WORK INSTRUCTIONS: Please output the lines of the records from the one holding "You are a GUI" through the one holding "The width and height of the screenshot is (600, 664).", inclusive, as a numbered list with any blank lines left out.

RECORDED INFORMATION:
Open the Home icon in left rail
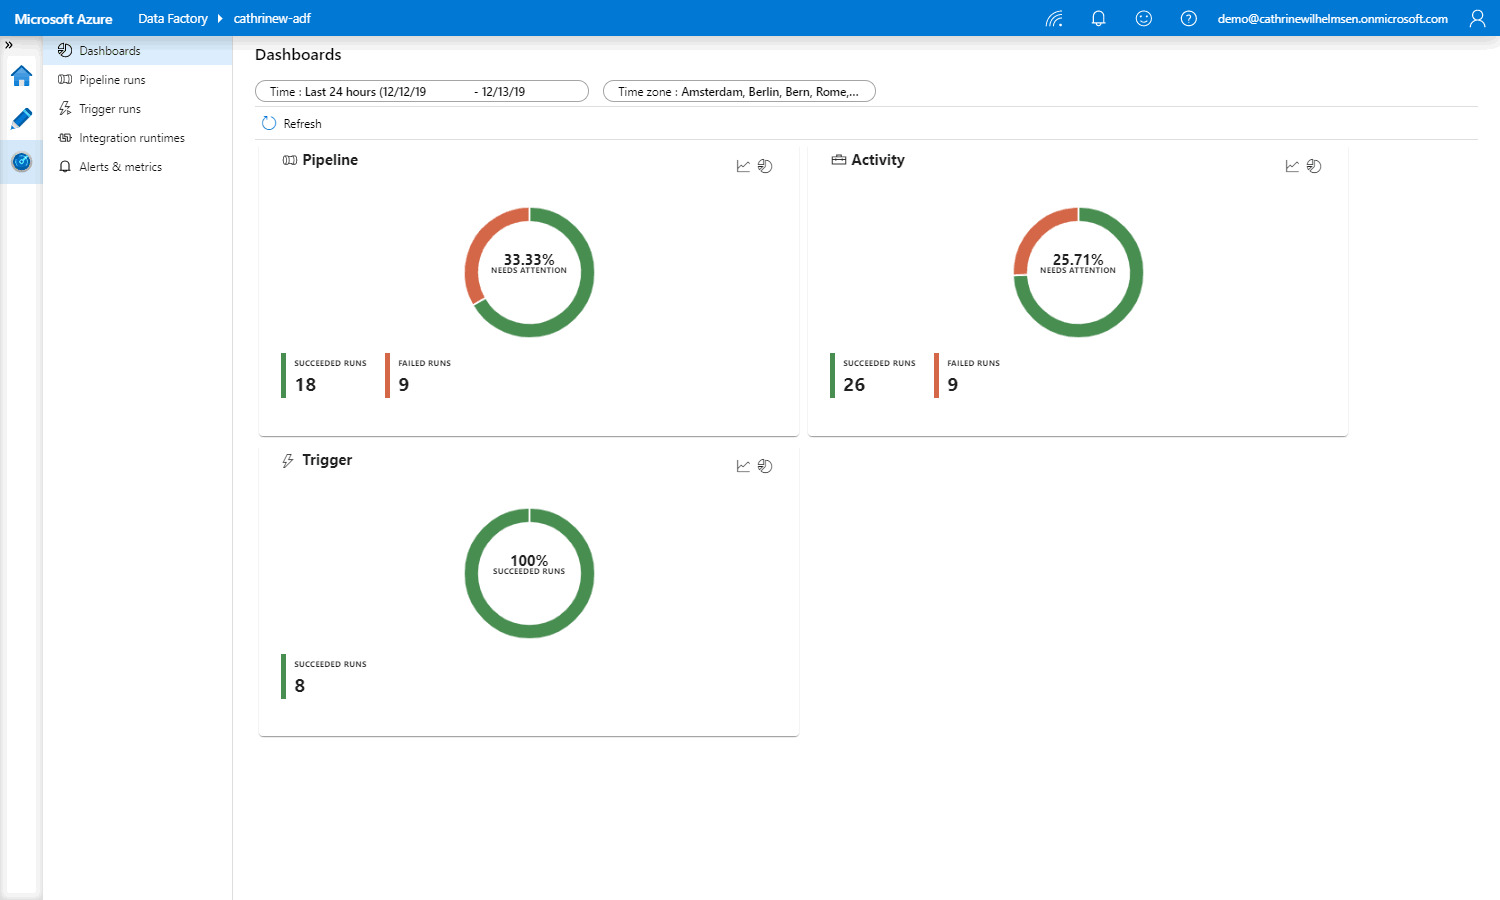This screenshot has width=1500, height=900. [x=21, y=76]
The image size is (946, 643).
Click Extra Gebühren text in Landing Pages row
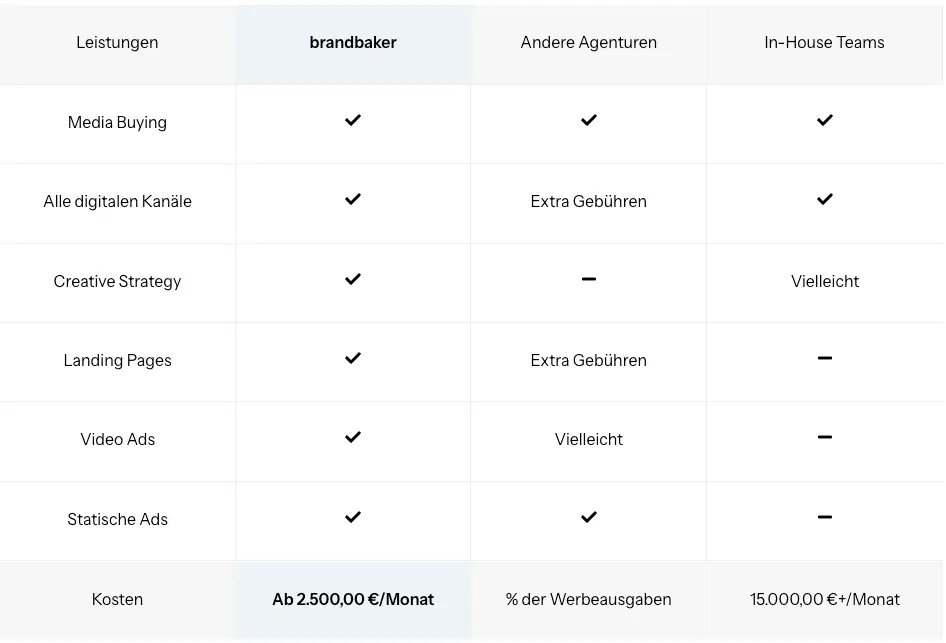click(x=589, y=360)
---
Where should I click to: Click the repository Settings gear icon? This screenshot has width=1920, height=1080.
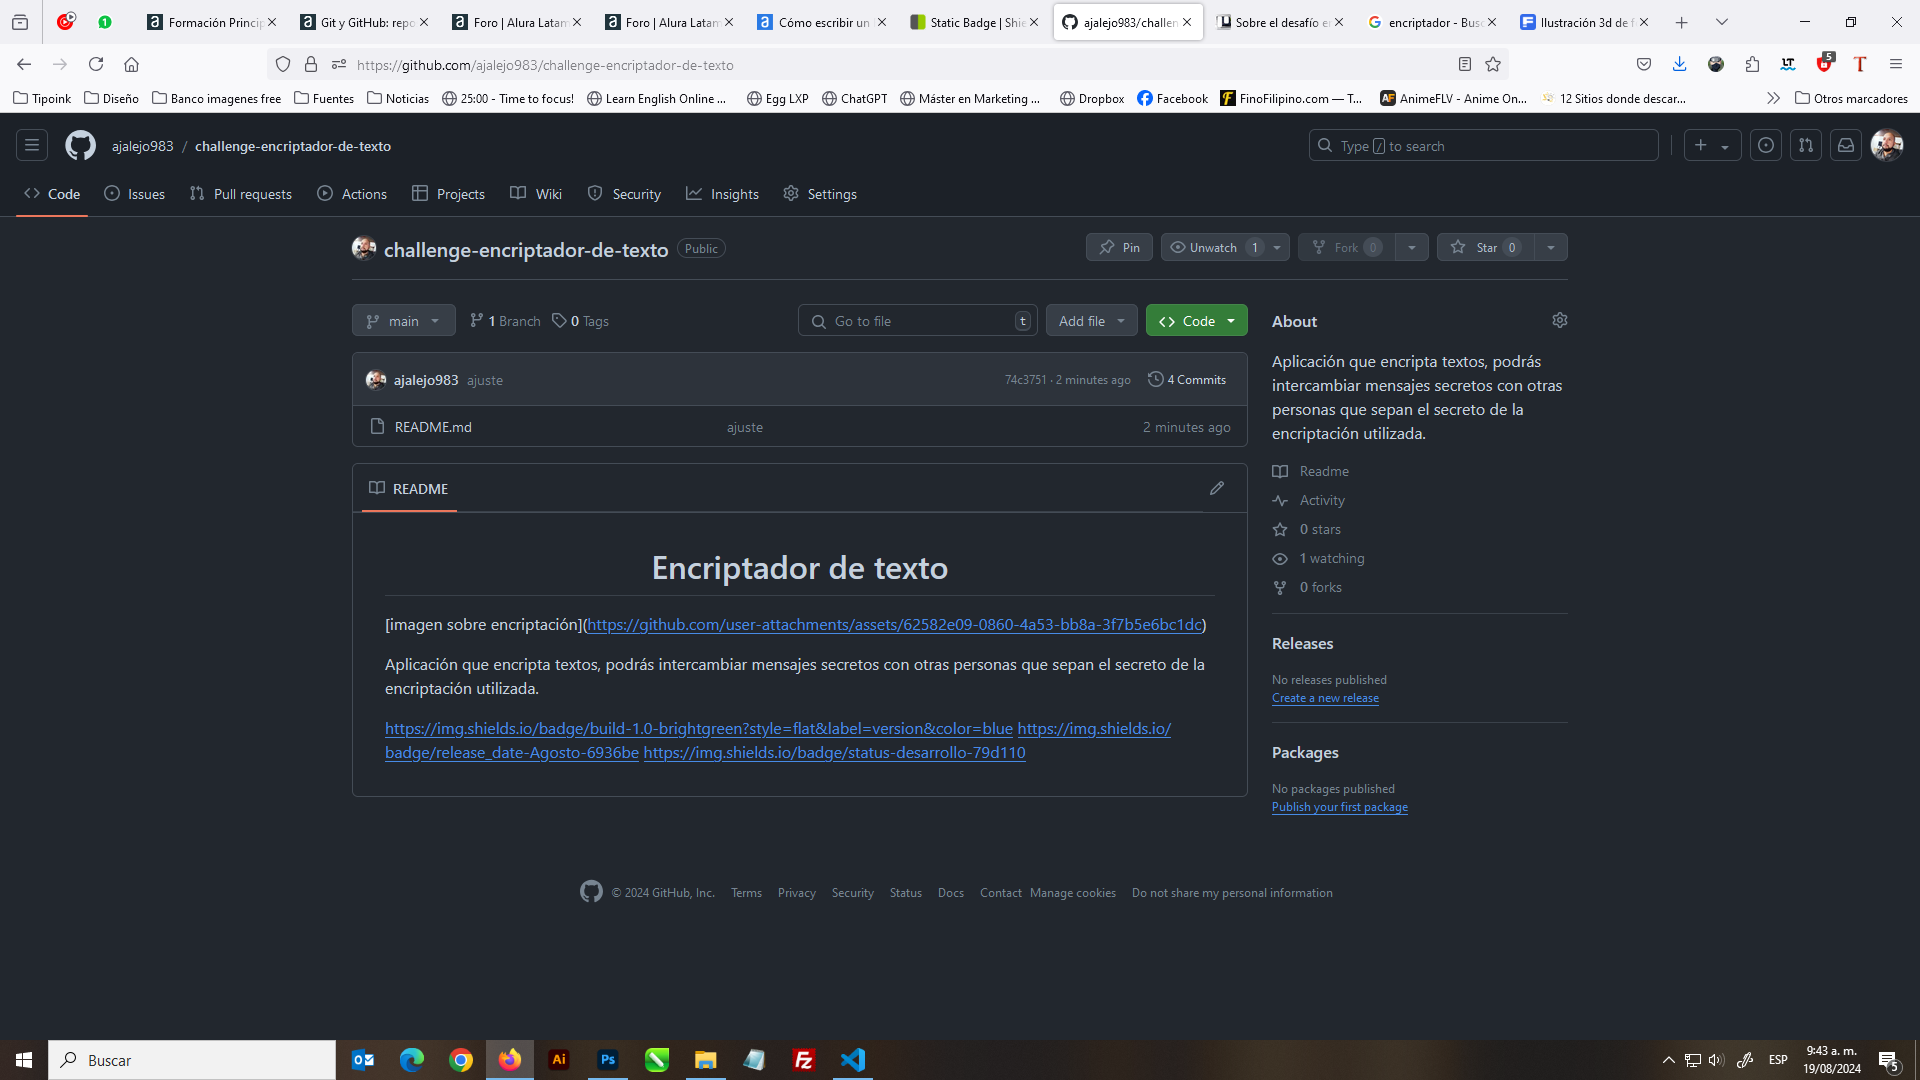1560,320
---
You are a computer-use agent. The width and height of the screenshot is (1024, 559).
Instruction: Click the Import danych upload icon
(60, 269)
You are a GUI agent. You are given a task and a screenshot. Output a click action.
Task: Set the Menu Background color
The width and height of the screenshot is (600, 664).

THE REPLY:
1. You are a GUI agent. You are given a task and a screenshot. Output a click action.
2. Task: Set the Menu Background color
3. The width and height of the screenshot is (600, 664).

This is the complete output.